▶ TASK
For the records below, say how many lines contain the string "arrow". Give no other text.

▶ DATASET
»»

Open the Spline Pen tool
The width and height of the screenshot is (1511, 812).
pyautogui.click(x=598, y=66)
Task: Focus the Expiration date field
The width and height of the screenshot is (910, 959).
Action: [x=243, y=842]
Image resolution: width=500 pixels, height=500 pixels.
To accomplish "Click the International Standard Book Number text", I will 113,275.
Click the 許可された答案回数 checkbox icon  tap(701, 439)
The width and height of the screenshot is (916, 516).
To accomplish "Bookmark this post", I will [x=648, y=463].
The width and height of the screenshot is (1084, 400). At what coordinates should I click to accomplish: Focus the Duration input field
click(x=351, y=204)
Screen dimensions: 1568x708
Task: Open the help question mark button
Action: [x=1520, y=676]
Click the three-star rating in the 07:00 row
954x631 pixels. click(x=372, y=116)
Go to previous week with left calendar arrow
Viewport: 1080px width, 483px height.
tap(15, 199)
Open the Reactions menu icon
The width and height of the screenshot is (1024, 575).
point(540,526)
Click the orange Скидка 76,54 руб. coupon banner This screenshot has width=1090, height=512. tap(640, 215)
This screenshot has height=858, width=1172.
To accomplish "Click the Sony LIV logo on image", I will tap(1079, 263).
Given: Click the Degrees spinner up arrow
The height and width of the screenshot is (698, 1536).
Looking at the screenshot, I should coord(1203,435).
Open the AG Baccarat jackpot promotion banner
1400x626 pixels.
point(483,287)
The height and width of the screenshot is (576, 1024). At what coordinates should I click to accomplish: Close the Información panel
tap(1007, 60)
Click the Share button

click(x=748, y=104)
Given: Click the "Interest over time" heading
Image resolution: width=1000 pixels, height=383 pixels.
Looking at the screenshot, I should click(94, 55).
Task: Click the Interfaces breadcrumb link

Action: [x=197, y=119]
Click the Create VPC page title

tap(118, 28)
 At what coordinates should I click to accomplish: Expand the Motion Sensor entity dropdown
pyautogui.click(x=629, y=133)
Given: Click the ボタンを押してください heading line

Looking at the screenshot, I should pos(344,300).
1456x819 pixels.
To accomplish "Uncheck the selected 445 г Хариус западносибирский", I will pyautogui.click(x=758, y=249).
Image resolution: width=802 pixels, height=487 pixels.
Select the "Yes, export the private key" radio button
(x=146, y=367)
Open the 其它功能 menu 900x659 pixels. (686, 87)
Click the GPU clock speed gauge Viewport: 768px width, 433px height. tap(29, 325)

««

▶ ANSWER FOR THIS EXERCISE
2